> _Action item_: Restate word for word the lines of the entries below, starting with the line that holds "has width=1449, height=639." and ending with the line that holds "The height and width of the screenshot is (738, 600).", and no others.

> _Data for the task_:

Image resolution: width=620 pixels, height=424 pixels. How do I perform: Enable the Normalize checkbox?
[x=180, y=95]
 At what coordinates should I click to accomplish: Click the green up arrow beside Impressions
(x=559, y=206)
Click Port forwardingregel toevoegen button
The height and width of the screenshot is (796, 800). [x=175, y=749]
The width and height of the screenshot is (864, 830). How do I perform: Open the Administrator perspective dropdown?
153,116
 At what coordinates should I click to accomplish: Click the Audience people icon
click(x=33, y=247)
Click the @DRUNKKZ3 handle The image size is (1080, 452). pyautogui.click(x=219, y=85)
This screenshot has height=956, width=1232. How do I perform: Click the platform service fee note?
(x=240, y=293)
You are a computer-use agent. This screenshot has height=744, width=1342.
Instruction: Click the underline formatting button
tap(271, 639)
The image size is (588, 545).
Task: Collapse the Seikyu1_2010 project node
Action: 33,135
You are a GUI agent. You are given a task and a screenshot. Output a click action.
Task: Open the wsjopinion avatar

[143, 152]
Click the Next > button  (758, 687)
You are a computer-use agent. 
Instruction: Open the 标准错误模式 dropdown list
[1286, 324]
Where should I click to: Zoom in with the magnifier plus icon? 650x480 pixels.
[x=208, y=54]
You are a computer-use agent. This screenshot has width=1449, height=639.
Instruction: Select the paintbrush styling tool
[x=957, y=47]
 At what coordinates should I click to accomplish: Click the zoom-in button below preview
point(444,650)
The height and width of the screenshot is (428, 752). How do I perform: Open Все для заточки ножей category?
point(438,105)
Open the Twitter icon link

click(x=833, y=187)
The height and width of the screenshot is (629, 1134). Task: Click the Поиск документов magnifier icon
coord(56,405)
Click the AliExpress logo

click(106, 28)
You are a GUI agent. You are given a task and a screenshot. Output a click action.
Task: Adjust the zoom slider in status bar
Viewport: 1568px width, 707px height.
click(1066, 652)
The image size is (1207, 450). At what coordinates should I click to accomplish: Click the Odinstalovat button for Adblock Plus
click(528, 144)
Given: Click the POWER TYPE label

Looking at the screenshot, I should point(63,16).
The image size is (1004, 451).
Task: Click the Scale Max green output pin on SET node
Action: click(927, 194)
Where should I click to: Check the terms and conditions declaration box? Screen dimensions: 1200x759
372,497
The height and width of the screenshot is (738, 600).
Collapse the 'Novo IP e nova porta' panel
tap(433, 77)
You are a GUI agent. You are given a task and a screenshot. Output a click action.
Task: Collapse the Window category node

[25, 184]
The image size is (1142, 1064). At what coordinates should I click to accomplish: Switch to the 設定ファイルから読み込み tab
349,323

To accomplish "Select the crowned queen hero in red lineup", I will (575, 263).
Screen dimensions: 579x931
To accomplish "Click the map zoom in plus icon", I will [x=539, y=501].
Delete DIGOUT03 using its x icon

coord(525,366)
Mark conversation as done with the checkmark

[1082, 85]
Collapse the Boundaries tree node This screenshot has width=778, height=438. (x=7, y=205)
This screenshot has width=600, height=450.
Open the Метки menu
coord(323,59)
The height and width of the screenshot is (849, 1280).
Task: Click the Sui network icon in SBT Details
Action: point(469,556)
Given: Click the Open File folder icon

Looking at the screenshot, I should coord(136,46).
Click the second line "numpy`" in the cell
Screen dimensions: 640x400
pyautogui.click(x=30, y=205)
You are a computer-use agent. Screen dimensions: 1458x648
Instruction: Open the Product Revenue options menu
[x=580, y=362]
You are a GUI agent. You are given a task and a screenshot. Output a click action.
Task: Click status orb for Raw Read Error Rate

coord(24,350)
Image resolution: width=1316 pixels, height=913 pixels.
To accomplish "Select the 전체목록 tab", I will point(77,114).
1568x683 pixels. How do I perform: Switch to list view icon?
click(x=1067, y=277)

> _Solution to this task_:
You are a computer-use agent. This screenshot has width=1449, height=639.
Instruction: Select the paintbrush styling tool
[x=957, y=47]
 At what coordinates should I click to accomplish: Click the zoom-in button below preview
point(444,650)
The height and width of the screenshot is (428, 752). How do I perform: Open Все для заточки ножей category?
point(438,105)
Open the Twitter icon link

click(x=833, y=187)
The height and width of the screenshot is (629, 1134). Task: Click the Поиск документов magnifier icon
coord(56,405)
Click the AliExpress logo

click(106, 28)
You are a GUI agent. You are given a task and a screenshot. Output a click action.
Task: Adjust the zoom slider in status bar
Viewport: 1568px width, 707px height.
click(1066, 652)
The image size is (1207, 450). At what coordinates should I click to accomplish: Click the Odinstalovat button for Adblock Plus
click(528, 144)
Given: Click the POWER TYPE label

Looking at the screenshot, I should point(63,16).
The image size is (1004, 451).
Task: Click the Scale Max green output pin on SET node
Action: click(927, 194)
Where should I click to: Check the terms and conditions declaration box? Screen dimensions: 1200x759
372,497
The height and width of the screenshot is (738, 600).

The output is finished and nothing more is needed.